Pulmonary aspergillosis is an allergic reaction to a fungus called aspergillus, which causes inflammation of the airways and air sacs of the lungs.
Aspergillosis - allergic bronchopulmonary; Allergic bronchopulmonary aspergillosis; ABPA
The aspergillus fungus is common. It can grow on dead leaves, stored grain, bird droppings, compost stacks and other decaying vegetation. Although most people are frequently exposed to aspergillus, infections caused by it such as a pneumonia or fungus ball (aspergilloma) are rare.
Some people, however, have an allergic reaction (hypersensitivity) to this fungus, which is called allergic bronchopulmonary aspergillosis (ABPA). It is characterized by inflammation of the airways (bronchi) or air sacs (alveoli). The disease may mimic asthma or pneumonia, and, in fact, most patients with ABPA have asthma as well.
Patients with asthma or cystic fibrosis are at highest risk for allergic aspergillosis.
- Worsening symptoms of asthma
- Cough may produce brownish plugs or bloody sputum
Exams and Tests
- Serum IgE antibodies
- Aspergillus antigen skin test
- Serum aspergillus antibodies
- Chest x-ray
- CT scan - chest
- Sputum stain and culture for fungus
- Bronchoscopy and transbronchial biopsy
- Lung biopsy (rare)
Allergic aspergillosis is treated with prednisone. The anti-fungal antibiotic itraconazole can also be helpful. People with asthma should also continue their usual treatments.
The response to therapy is usually good, with improvement over time. Relapses requiring repeat treatment are common.

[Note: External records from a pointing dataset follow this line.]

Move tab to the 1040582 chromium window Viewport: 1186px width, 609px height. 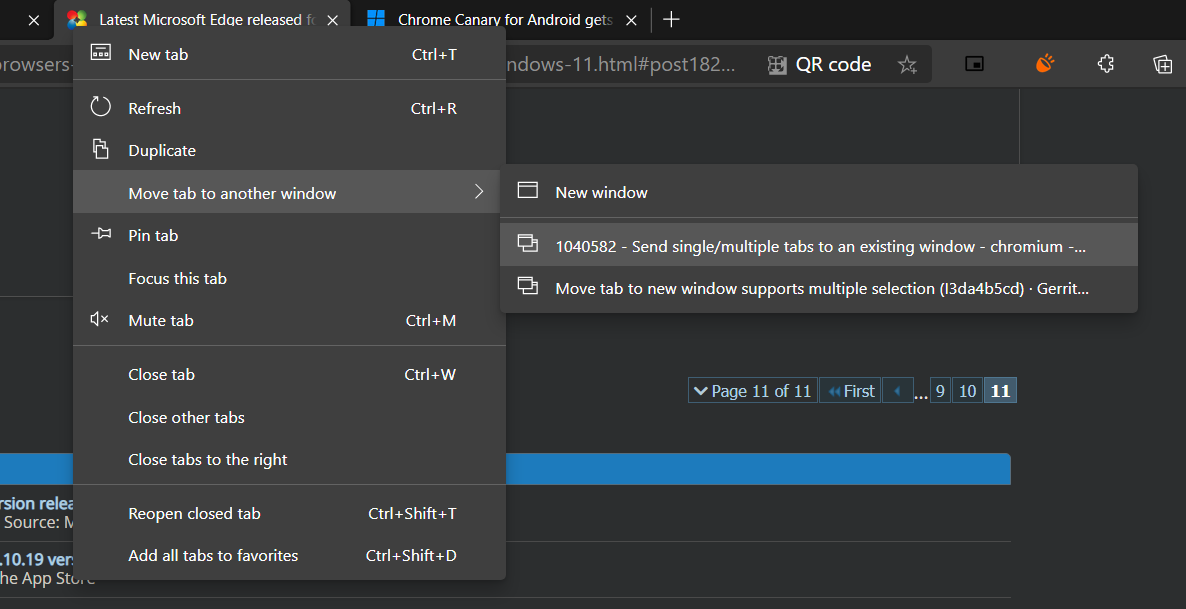coord(819,246)
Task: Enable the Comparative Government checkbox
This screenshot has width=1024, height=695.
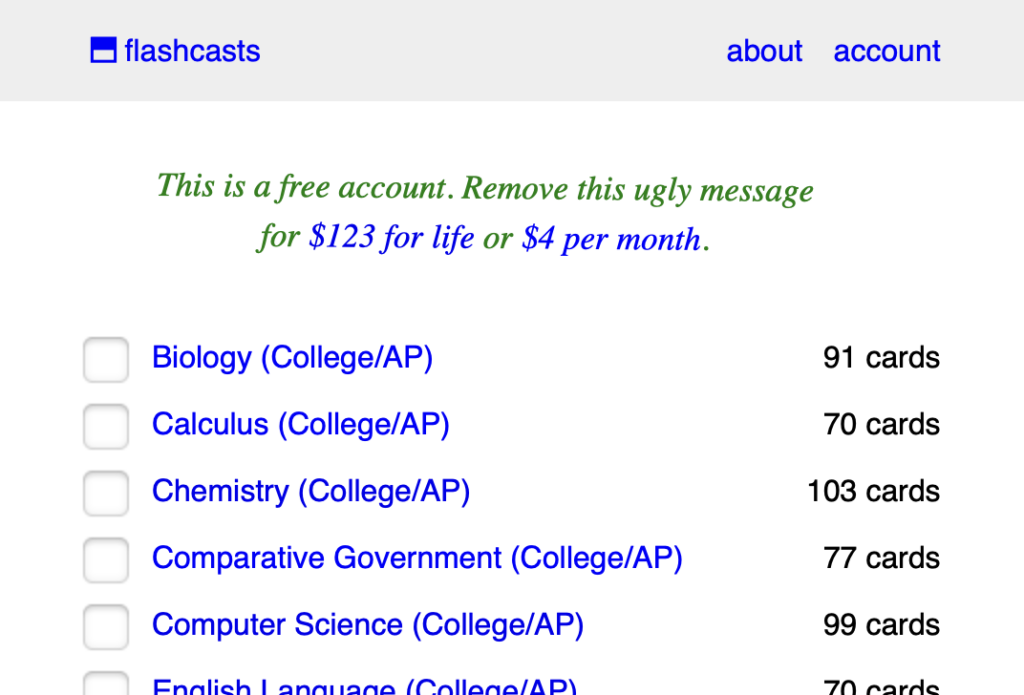Action: tap(106, 560)
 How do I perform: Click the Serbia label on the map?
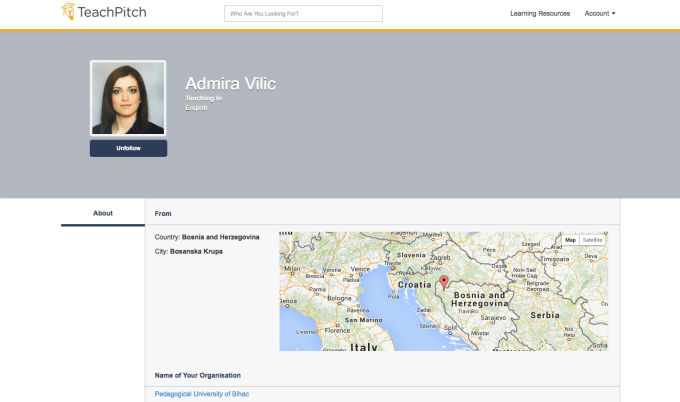(545, 314)
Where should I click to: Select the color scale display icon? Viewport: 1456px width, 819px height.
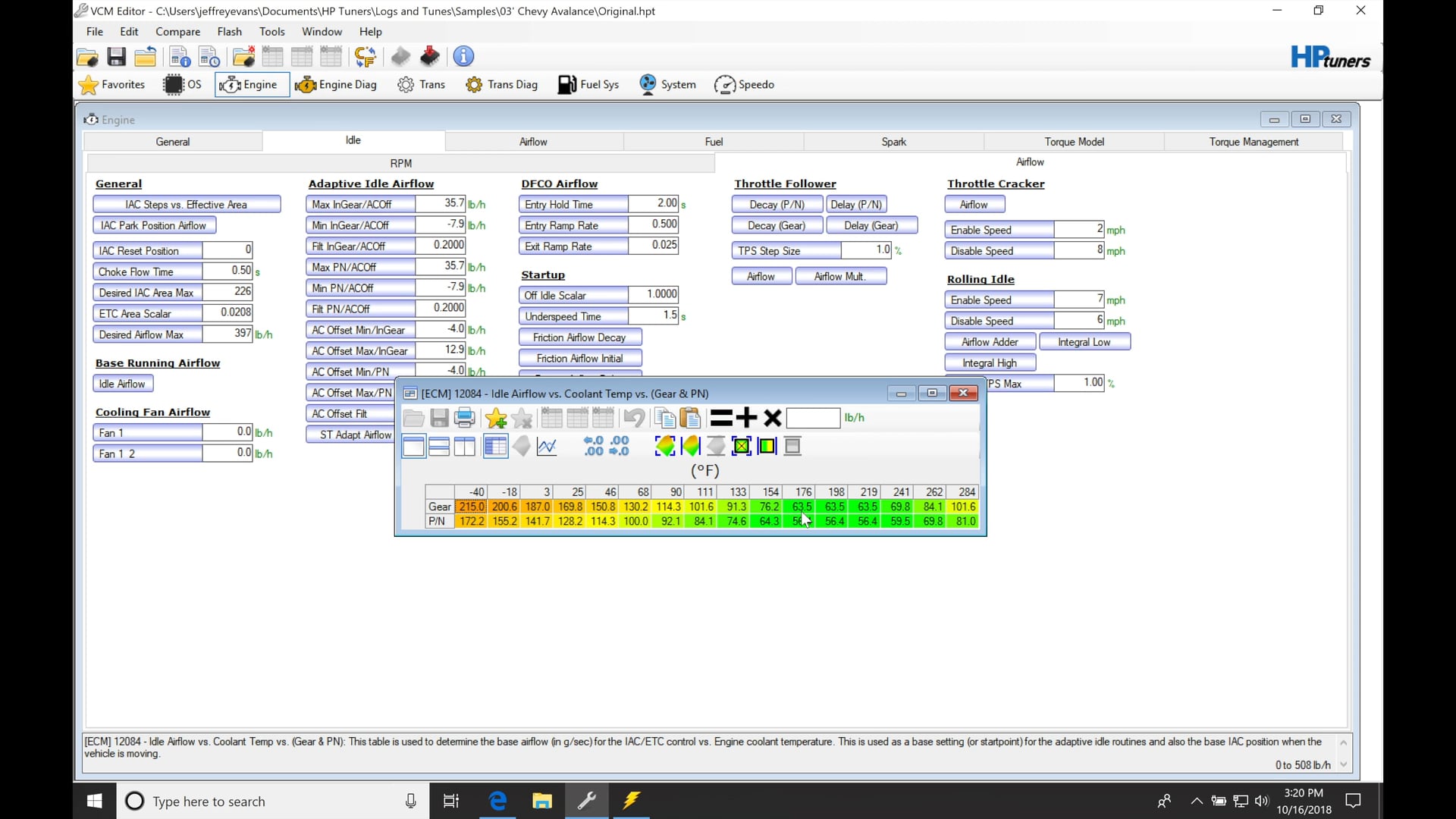pos(767,446)
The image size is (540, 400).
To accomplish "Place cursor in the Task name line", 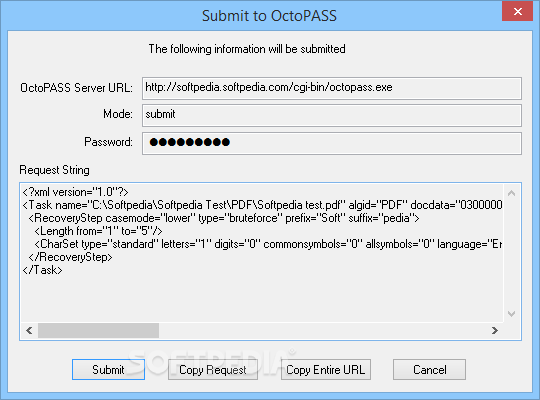I will (262, 205).
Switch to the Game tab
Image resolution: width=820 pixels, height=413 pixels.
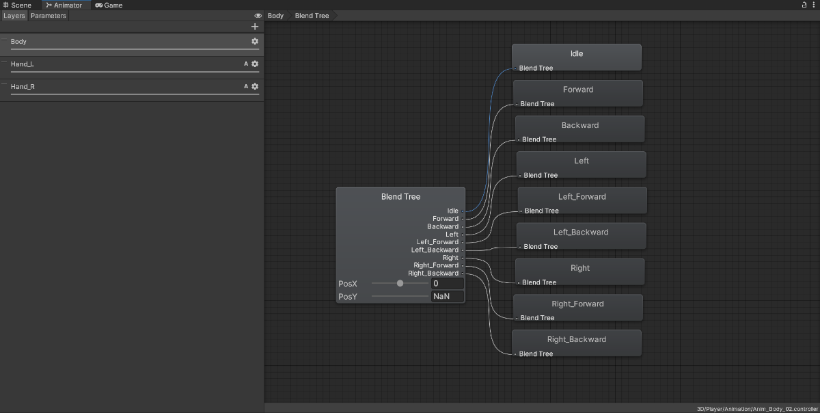coord(110,5)
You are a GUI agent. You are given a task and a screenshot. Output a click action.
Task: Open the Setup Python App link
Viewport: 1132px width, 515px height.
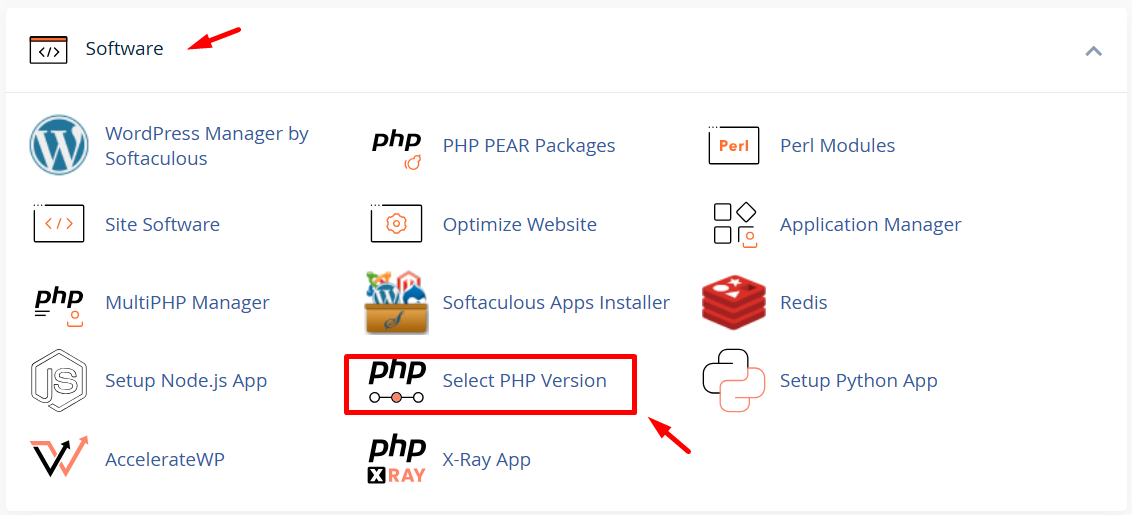point(858,381)
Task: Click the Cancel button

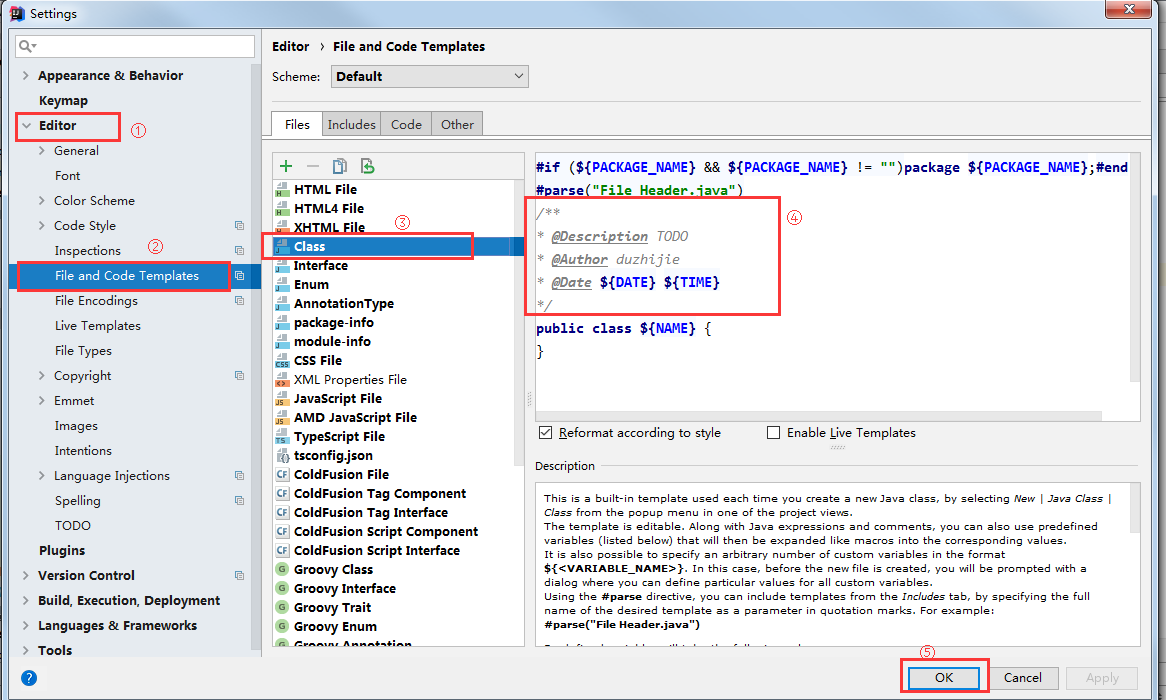Action: click(x=1023, y=677)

- Irreversible airway obstruction
- Mucous plugs
- Respiratory failure
When to Contact a Medical Professional
Call your health care provider if symptoms of this disorder develop.
Call your health care provider if breathing becomes more difficult. Severe breathing difficulty is an emergency.
People with predisposing factors (asthma, cystic fibrosis, etc.) should try to avoid environments where this fungus is found if possible.